§ **Supplied material**
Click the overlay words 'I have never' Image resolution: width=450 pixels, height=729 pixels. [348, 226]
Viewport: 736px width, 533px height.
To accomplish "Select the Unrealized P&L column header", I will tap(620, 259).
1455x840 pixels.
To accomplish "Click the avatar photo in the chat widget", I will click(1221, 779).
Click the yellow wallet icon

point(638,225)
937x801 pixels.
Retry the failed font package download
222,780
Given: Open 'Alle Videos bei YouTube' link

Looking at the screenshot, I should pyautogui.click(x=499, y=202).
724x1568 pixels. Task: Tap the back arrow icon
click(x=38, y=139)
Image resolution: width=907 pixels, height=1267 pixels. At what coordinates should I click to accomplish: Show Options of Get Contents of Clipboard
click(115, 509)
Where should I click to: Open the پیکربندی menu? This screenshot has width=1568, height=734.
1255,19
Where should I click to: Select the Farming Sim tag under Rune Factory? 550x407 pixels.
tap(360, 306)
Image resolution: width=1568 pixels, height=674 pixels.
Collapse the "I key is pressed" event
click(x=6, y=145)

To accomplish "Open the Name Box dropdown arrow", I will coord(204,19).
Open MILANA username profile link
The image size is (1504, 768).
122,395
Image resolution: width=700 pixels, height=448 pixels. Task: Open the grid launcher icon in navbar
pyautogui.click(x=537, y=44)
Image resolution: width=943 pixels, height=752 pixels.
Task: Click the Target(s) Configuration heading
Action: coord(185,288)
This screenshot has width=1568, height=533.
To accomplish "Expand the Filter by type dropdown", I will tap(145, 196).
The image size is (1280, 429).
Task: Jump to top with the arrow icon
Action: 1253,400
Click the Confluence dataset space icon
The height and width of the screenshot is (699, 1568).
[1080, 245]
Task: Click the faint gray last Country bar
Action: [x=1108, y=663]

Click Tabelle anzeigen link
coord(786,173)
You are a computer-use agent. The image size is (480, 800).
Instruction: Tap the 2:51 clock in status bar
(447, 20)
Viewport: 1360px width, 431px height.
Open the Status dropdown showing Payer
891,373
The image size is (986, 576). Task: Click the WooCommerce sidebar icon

§ **Exercise**
Copy out each entry once more, character for character.

§ **Exercise answer**
Click the overlay words 'I have never' Image resolution: width=450 pixels, height=729 pixels. [348, 226]
Viewport: 736px width, 533px height.
To accomplish "Select the Unrealized P&L column header", I will tap(620, 259).
1455x840 pixels.
To accomplish "Click the avatar photo in the chat widget", I will click(1221, 779).
Click the yellow wallet icon

point(638,225)
937x801 pixels.
Retry the failed font package download
222,780
Given: Open 'Alle Videos bei YouTube' link

Looking at the screenshot, I should pyautogui.click(x=499, y=202).
724x1568 pixels. Task: Tap the back arrow icon
click(x=38, y=139)
Image resolution: width=907 pixels, height=1267 pixels. At what coordinates should I click to accomplish: Show Options of Get Contents of Clipboard
click(115, 509)
Where should I click to: Open the پیکربندی menu? This screenshot has width=1568, height=734.
1255,19
Where should I click to: Select the Farming Sim tag under Rune Factory? 550x407 pixels.
tap(360, 306)
Image resolution: width=1568 pixels, height=674 pixels.
Collapse the "I key is pressed" event
click(x=6, y=145)

To accomplish "Open the Name Box dropdown arrow", I will coord(204,19).
Open MILANA username profile link
The image size is (1504, 768).
122,395
Image resolution: width=700 pixels, height=448 pixels. Task: Open the grid launcher icon in navbar
pyautogui.click(x=537, y=44)
Image resolution: width=943 pixels, height=752 pixels.
Task: Click the Target(s) Configuration heading
Action: coord(185,288)
This screenshot has width=1568, height=533.
To accomplish "Expand the Filter by type dropdown", I will tap(145, 196).
The image size is (1280, 429).
Task: Jump to top with the arrow icon
Action: 1253,400
Click the Confluence dataset space icon
The height and width of the screenshot is (699, 1568).
[1080, 245]
Task: Click the faint gray last Country bar
Action: [x=1108, y=663]

Click Tabelle anzeigen link
coord(786,173)
You are a computer-use agent. The image size is (480, 800).
Instruction: Tap the 2:51 clock in status bar
(447, 20)
Viewport: 1360px width, 431px height.
Open the Status dropdown showing Payer
891,373
The image size is (986, 576). Task: Click the WooCommerce sidebar icon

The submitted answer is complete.